What Is a Down Market?
A down market is when real estate transactions are slow, and prices are falling. The current global COVID-19 pandemic is an example of an event-driven down market. The last time there was this much widespread panic in the US was probably the Housing Crash of 2008.
Make Sure You’re not a Real Estate Spectator.
Any individual considering getting into real estate investing during the current down market must understand the difference between a real estate investor and a spectator. Purchasing a cheap property to resell it for significantly more than the purchase price quickly, is considered “speculating” and not “real estate investing.” Speculating can be a risky practice and there is no guarantee that you will turn a profit. In other words, it’s a gamble. On the other hand, while real estate investing can come in many different forms, the most basic definition is the act of buying and holding property for long-term profit.
Real Estate Investing Tips.
While nothing is guaranteed and you cannot predict when the market will crash, there are some standard tips you should keep in mind when building your real estate investment portfolio during both an up-market and down-market.
Purchase Properties in Average or Above-Average Neighborhoods: Real estate investors tend to evaluate neighborhoods by giving grades. Where a C-class property is your average neighborhood with many renters, “D” level properties are typically high-crime and high-vacancy rates rental areas.
You should probably avoid investing in below-average neighborhoods, especially if you are a novice investor. By exclusively investing in nicer areas that tend to have economically diverse residents, you can prevent, most, if not all, of the negative backlashes when the market goes downward.
Diversified Economy: In general, investors should avoid areas where people are dependent on one employer or industry. The most well-known example of this happened in Detroit. Specifically, when the automobile industry failed, so did the home values in Detroit.

++++

**Tasks to complete**
1. Transcribe part of the passage on down markets, beginning at the words "What Is a Down" and stopping after "Real Estate Spectator.".
2. In the passage on down markets, which headings stand alone on their own lines?

**Supplied material**
++++

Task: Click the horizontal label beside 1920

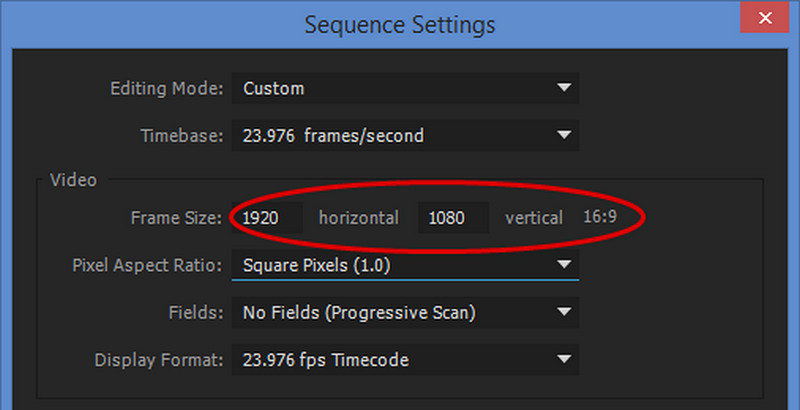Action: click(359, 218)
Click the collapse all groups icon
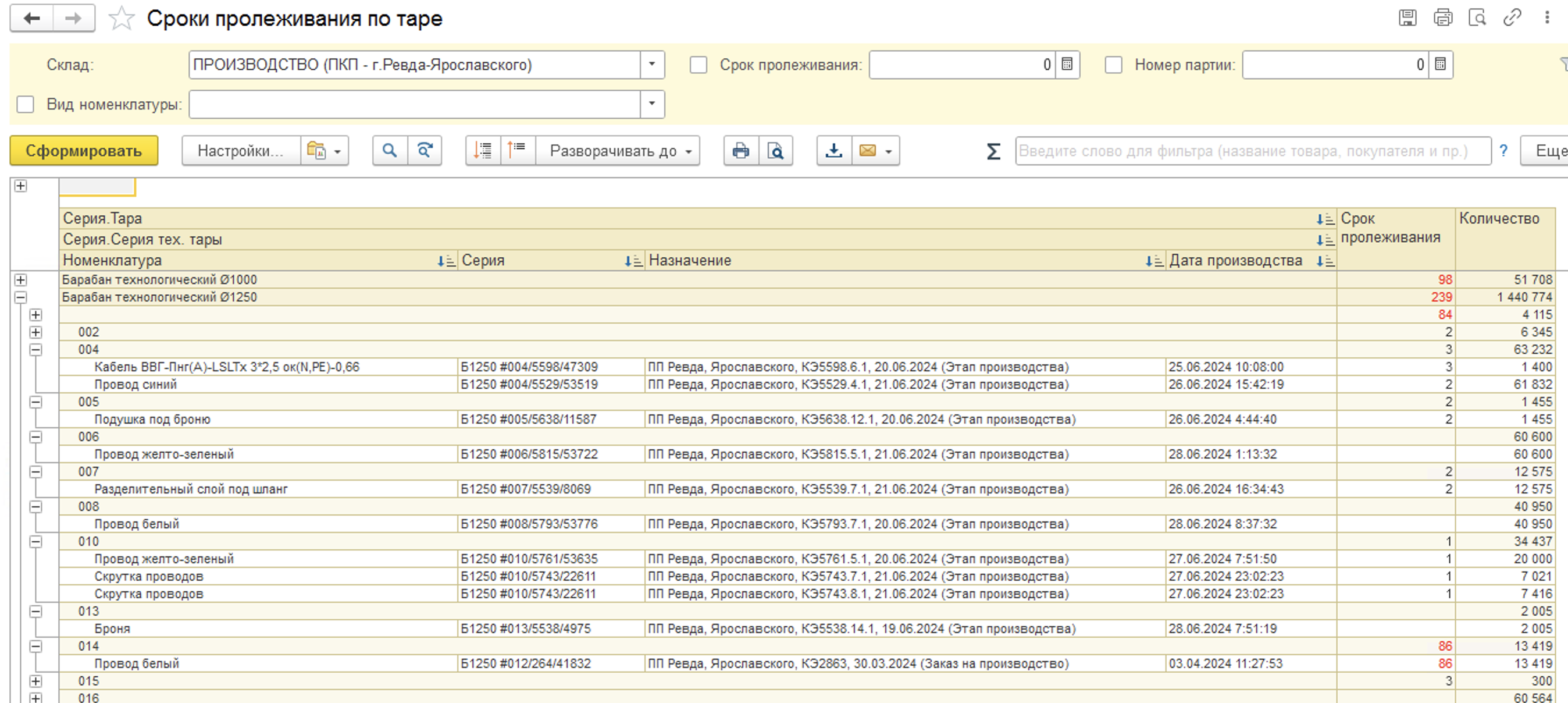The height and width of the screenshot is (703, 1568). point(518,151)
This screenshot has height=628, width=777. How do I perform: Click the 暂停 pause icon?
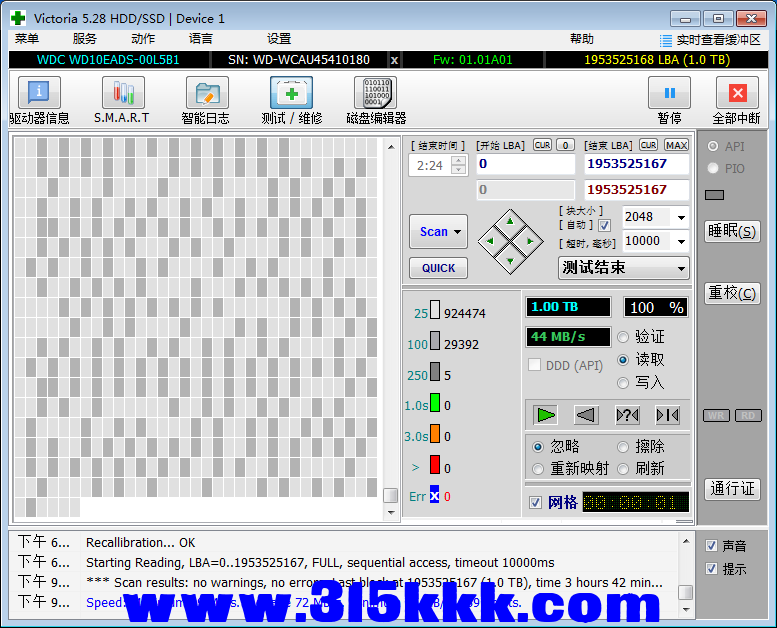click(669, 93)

++++

**Solution set**
1.
What Is a Down Market?
A down market is when real estate transactions are slow, and prices are falling. The current global COVID-19 pandemic is an example of an event-driven down market. The last time there was this much widespread panic in the US was probably the Housing Crash of 2008.
Make Sure You’re not a Real Estate Spectator.

2.
What Is a Down Market?
Make Sure You’re not a Real Estate Spectator.
Real Estate Investing Tips.